Think of driving on a motorway with cruise control that gradually increases your speed at a fixed rate. Your car’s speedometer reading at any moment, the distance covered, and the time elapsed are all linked by exactly this kind of relationship. SUVAT is simply that link expressed mathematically.

The Five SUVAT Equations

Equation	Variables Used	Variable Missing
v = u + at	v, u, a, t	s
s = ut + ½at²	s, u, a, t	v
s = vt − ½at²	s, v, a, t	u
v² = u² + 2as	v, u, a, s	t
s = ½(u + v)t	s, u, v, t	a

The strategy is always the same: identify which three variables are given, spot the one you want, and use the equation where those four appear together. The fifth variable — the one not mentioned — tells you exactly which equation to pick.

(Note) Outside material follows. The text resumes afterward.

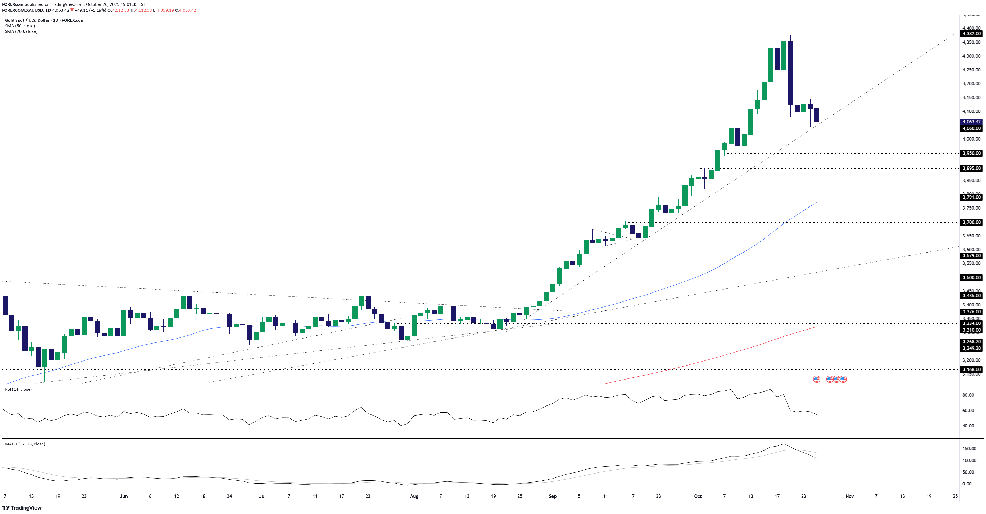Expand the FOREXCOM:XAUUSD symbol details

(23, 10)
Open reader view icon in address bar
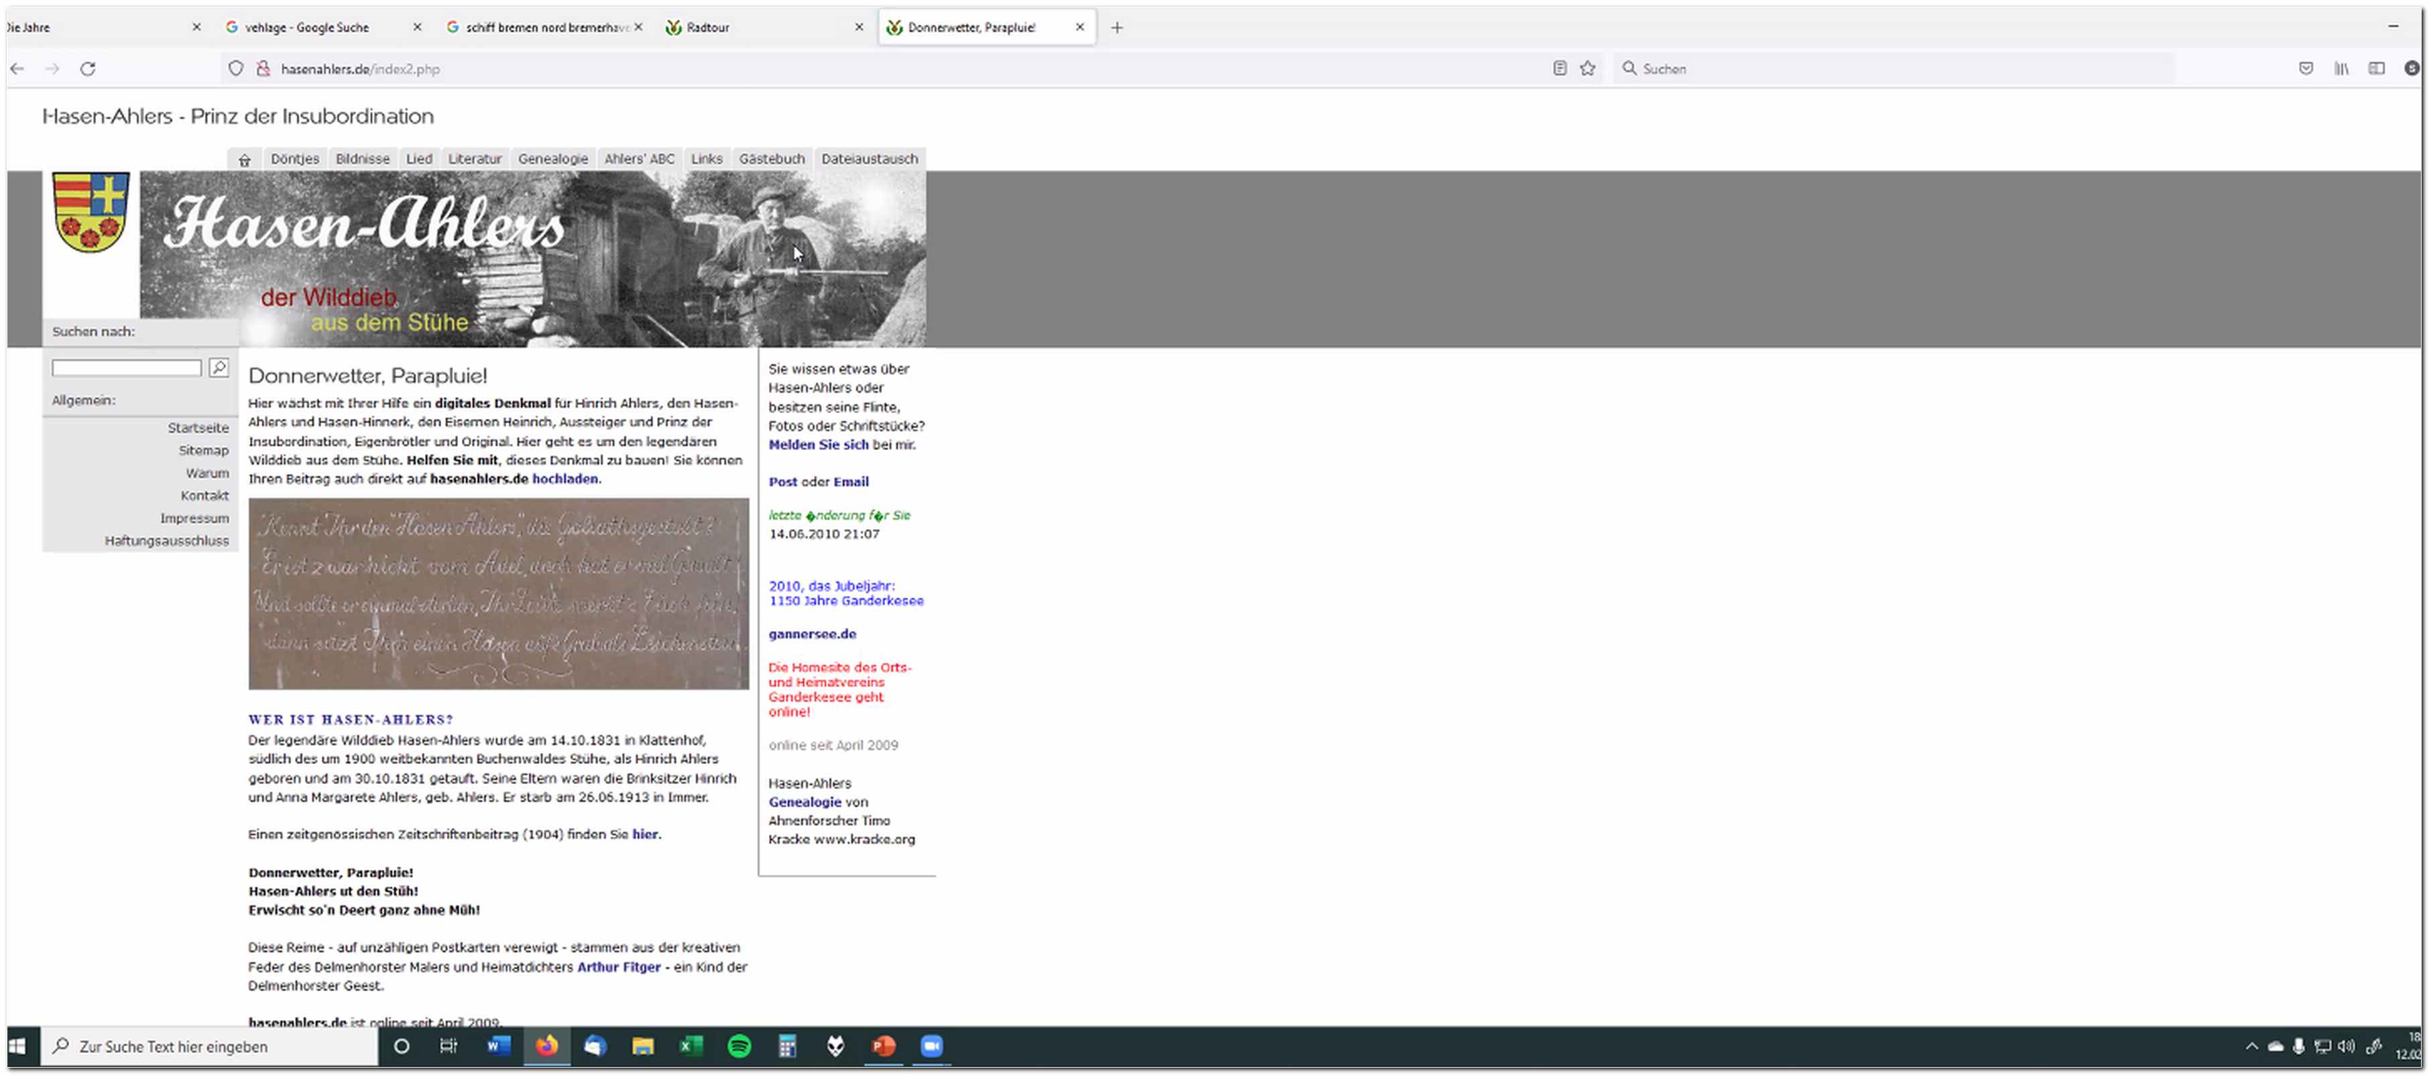This screenshot has width=2429, height=1075. tap(1560, 69)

Sign Convention — the Step Most Students Overlook

Because displacement, velocity, and acceleration are all vectors, you must choose a positive direction before writing any values. In A/AS Level Physics (9702), the standard convention is to take upward or forward as positive. If a ball is thrown upward, its initial velocity is positive but gravitational acceleration is −9.81 m s⁻². Getting this wrong is the single most common source of errors I see in student scripts. As an IBDP and A-Level Physics Specialist, I can tell you that sign errors account for a disproportionate share of lost marks in kinematics questions.

A Full Worked Example

Problem: A stone is dropped from rest from a cliff. It hits the ground 3.2 s later. Calculate (a) its final velocity just before impact and (b) the height of the cliff. Take g = 9.81 m s⁻² downward.

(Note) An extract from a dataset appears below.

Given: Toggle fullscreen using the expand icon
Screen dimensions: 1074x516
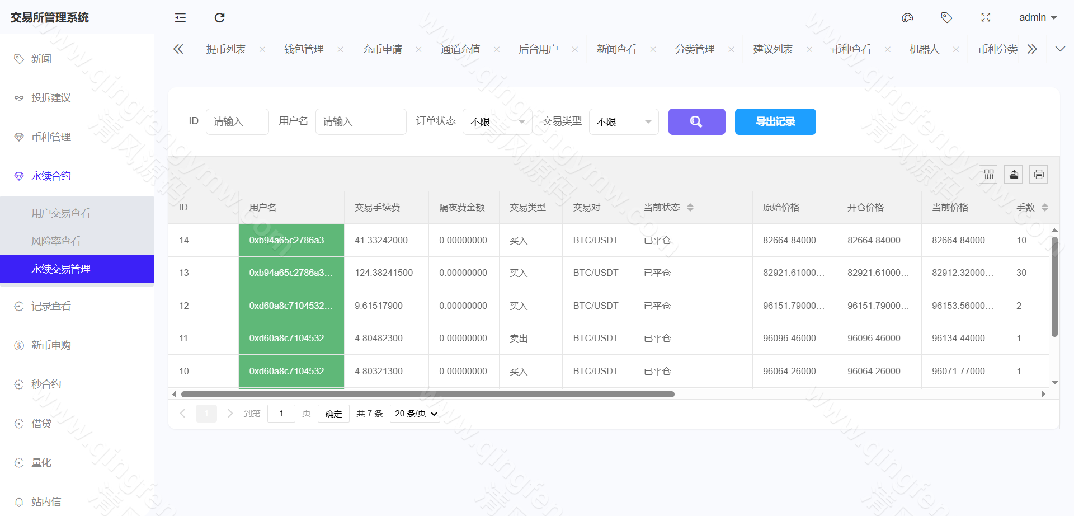Looking at the screenshot, I should [x=986, y=17].
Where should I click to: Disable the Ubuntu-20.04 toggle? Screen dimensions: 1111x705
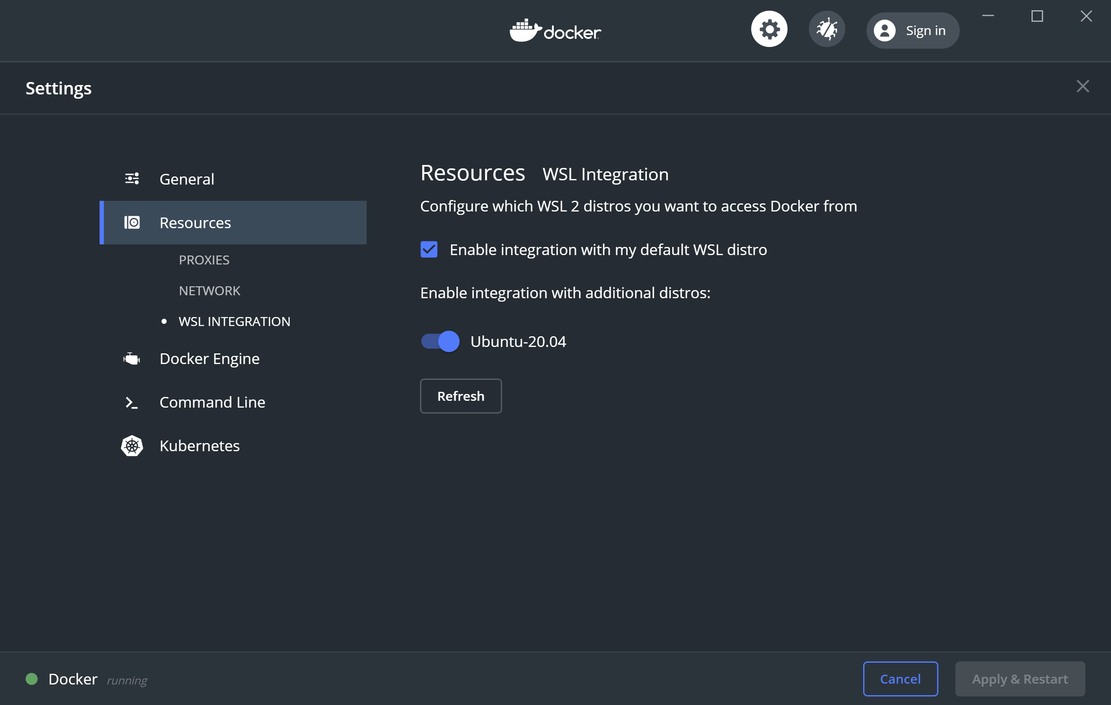[x=439, y=341]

Step 1 — Define positive direction. Take downward as positive.

Step 2 — List known variables.

• u = 0 m s⁻¹ (dropped from rest)
• a = +9.81 m s⁻² (downward = positive)
• t = 3.2 s
• v = ? and s = ?

Part (a) — Find v. The missing variable is s, so use v = u + at:

v = 0 + (9.81)(3.2) = 31.4 m s⁻¹ downward

Part (b) — Find s. Now t is known, so use s = ut + ½at²:

s = (0)(3.2) + ½(9.81)(3.2)² = 0 + ½ × 9.81 × 10.24 = 50.2 m

You could verify part (b) using v² = u² + 2as: (31.4)² = 0 + 2(9.81)(s), giving s = 986/19.62 = 50.3 m ✓ (small rounding difference only).

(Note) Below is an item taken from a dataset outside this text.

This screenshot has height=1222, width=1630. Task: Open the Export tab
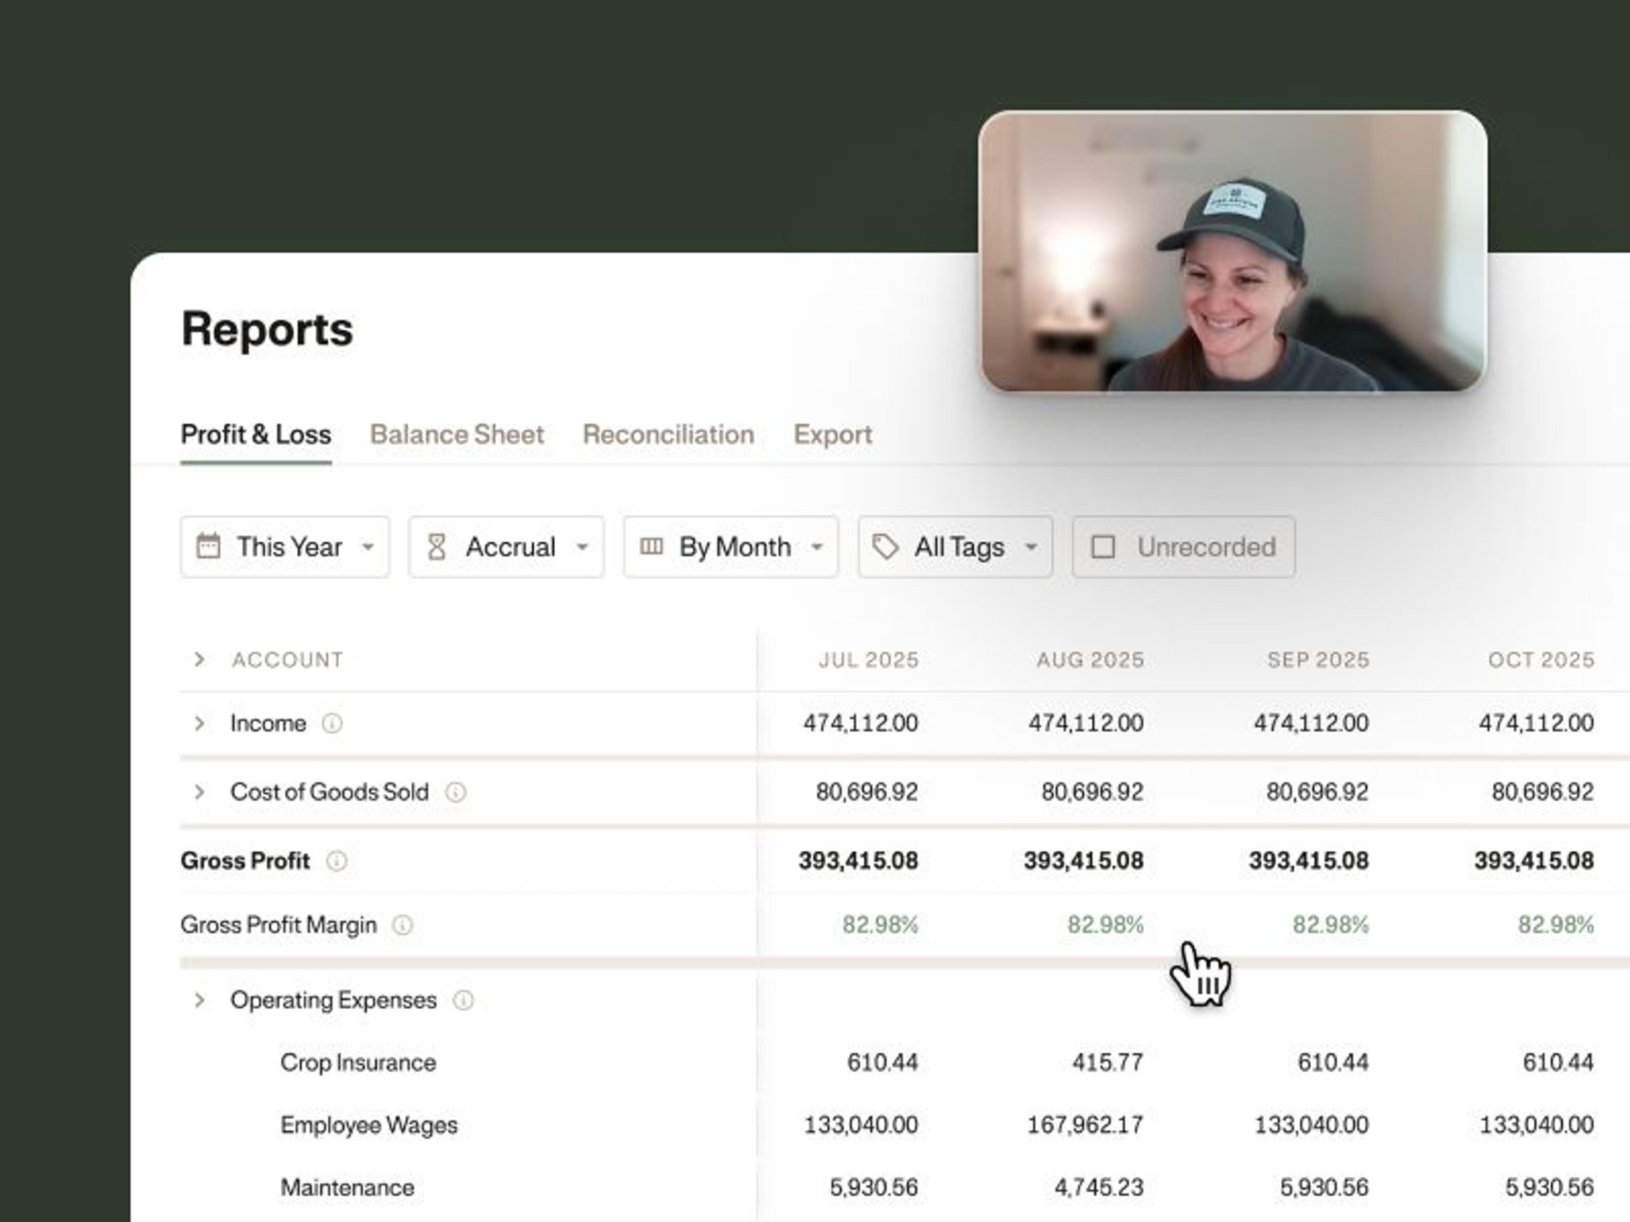[x=832, y=435]
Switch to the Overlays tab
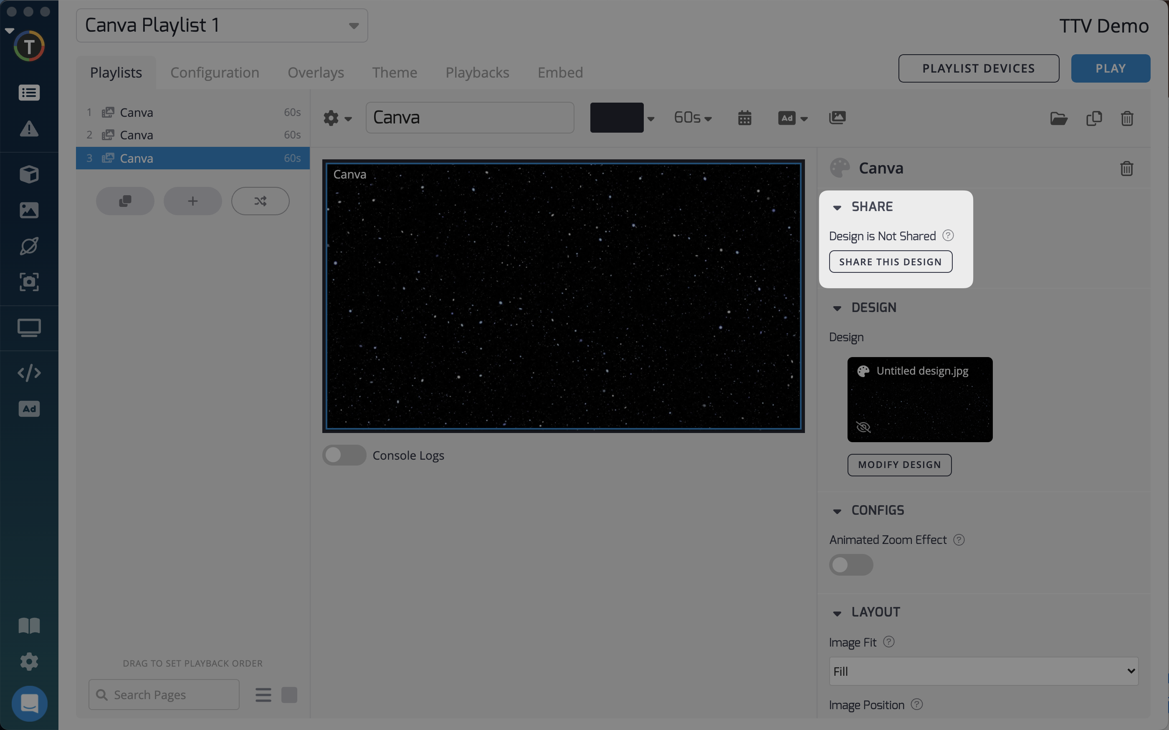 coord(315,72)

For a deeper look at how Kinematics connects to graphs of motion, displacement–time and velocity–time graphs are equally important to master alongside the SUVAT equations. The gradient of a v–t graph gives acceleration; the area under it gives displacement — both of which the Cambridge 9702 paper tests regularly. You can also cross-check your SUVAT answers against the Cambridge International AS and A Level Physics syllabus to confirm which equations are provided in your data booklet.

Common Mistakes When Using SUVAT Equations

✗ Mistake: Treating displacement s as the same as total distance when the object changes direction (for example, a ball thrown upward then falling back down).
✓ Fix: Split the motion into separate stages at the turning point where v = 0, and apply SUVAT independently to each stage.

✗ Mistake: Forgetting to assign a sign to acceleration, especially with free-fall problems, leading to incorrect cancellation or addition of terms.
✓ Fix: Write your positive direction explicitly at the top of every kinematics solution before substituting any values.

✗ Mistake: Selecting an equation that contains the unknown on both sides (such as using s = vt − ½at² when both s and v are unknown) and then being unable to solve it.
✓ Fix: Always verify that you have exactly three known values and one unknown before choosing your equation; if two variables are unknown, you need two equations and a two-stage solution.

Exam Relevance: SUVAT kinematics appears in Cambridge A/AS Level Physics (9702) Paper 2 and Paper 4, Edexcel A Level Physics Unit 1, and also features prominently in AP Physics mechanics free-response questions.

Pro Tip from Mamatha M: Always write your SUVAT variable list — s, u, v, a, t — for every problem and tick off known values before touching any equation. This habit alone saves minutes and marks.